The Supreme Court on Jan. 13 announced that it would take the case.
After the announcement, Sandoz stated on Twitter, “Patient access to #biosimilars could be improved by 6 months in the US as #USSupremeCourt has agreed to hear our case.”
The U.S. solicitor general had urged the court to accept the case, stating in a brief, “The timing of biosimilars’ entry onto the market was a significant issue addressed by the BPCIA, which prohibits FDA from making its approval of [a biosimilar application] effective before 12 years after the reference product’s first licensure. Given the expressly granted exclusivity periods, it is particularly unlikely that Congress would have further delayed biosimilars’ marketing in such an indirect manner.”
Even if the 180-day period after FDA approval remains in place, the issue is likely to disappear over time, as fewer drugs that are already close to the 12-year mark lose their exclusivity. With newer drugs, generic companies can file for FDA approval long before the reference products are near that threshold, allowing the 180 days to pass before the 12 years are up.
Two former pharmaceutical company executives pleaded guilty in federal court in Philadelphia on Jan. 9 to two felony charges that they conspired to fix the prices of two generic drugs.
Former Heritage Pharmaceuticals CEO Jeffrey Glazer and his brother-in-law, former Heritage Senior Vice President Jason Malek, admitted to charges filed by the Department of Justice (DOJ) that they conspired “to fix prices, rig bids and allocate customers for an antibiotic, doxycycline hyclate” between 2013 and 2015, and that they “conspired to fix prices and allocate customers for glyburide, a medicine used to treat diabetes” between 2014 and 2015.
Neither man commented on the charges in court or after their appearance.
A sentencing hearing is scheduled for April 10 for both men. They could each be sent to prison for as long as 10 years.

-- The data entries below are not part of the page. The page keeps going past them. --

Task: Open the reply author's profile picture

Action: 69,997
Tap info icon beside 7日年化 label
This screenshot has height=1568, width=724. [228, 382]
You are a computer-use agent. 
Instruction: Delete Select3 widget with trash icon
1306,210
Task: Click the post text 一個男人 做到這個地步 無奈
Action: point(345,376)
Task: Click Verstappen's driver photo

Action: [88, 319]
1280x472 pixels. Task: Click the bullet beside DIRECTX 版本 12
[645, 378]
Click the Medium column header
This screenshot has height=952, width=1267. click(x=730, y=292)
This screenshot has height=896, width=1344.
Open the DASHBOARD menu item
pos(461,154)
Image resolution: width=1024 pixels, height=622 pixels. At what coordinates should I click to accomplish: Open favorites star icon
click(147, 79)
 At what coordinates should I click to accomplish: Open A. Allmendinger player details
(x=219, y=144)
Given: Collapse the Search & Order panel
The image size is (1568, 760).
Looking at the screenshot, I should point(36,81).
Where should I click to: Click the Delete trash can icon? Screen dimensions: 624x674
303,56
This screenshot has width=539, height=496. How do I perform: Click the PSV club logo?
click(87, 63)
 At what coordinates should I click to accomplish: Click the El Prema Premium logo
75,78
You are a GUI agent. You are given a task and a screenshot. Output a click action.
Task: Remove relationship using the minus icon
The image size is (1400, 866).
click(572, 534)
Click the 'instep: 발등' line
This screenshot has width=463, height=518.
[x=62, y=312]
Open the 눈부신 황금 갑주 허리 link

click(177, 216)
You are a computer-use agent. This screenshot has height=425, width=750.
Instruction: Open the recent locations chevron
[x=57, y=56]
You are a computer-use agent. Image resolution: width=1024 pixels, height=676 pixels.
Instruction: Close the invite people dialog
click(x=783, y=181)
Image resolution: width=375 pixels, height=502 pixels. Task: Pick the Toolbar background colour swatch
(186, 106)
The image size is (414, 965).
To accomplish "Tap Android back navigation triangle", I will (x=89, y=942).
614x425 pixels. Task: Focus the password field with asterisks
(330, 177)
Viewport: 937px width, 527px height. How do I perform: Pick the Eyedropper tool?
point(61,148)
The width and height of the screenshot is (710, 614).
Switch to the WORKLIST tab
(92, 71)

The DOJ has been investigating multiple drug companies, and more charges are expected. The documents charging Glazer and Malek stated that, “Various corporations and individuals, not made defendants in this Count, participated as co-conspirators in the offenses charged herein and performed acts and made statements in furtherance thereof.” The Philadelphia Inquirer reported that Glazer and Malek “are believed to be cooperating with federal investigators as focus shifts to larger firms and what role they may have played in the antitrust scheme.”
Heritage Pharmaceuticals, which has filed a civil lawsuit against Glazer and Malek, stated that it fired the two men in August “following an internal investigation that revealed a variety of serious misconduct” by them.
Heritage is named in a civil lawsuit filed by 20 state attorneys general in December that accuses six generic drug manufacturers of price-fixing. That lawsuit charges that Heritage was the “principal architect and ringleader” of a scheme that involved “entering into contracts, combinations and conspiracies that had the effect of unreasonably restraining trade, artificially inflating and maintaining prices and reducing competition in the markets” for the same two drugs named in the federal case.
The other companies named in the lawsuit are Aurobindo Pharma USA, Citron Pharma, Mayne Pharma (USA), Mylan Pharmaceuticals, and Teva Pharmaceuticals.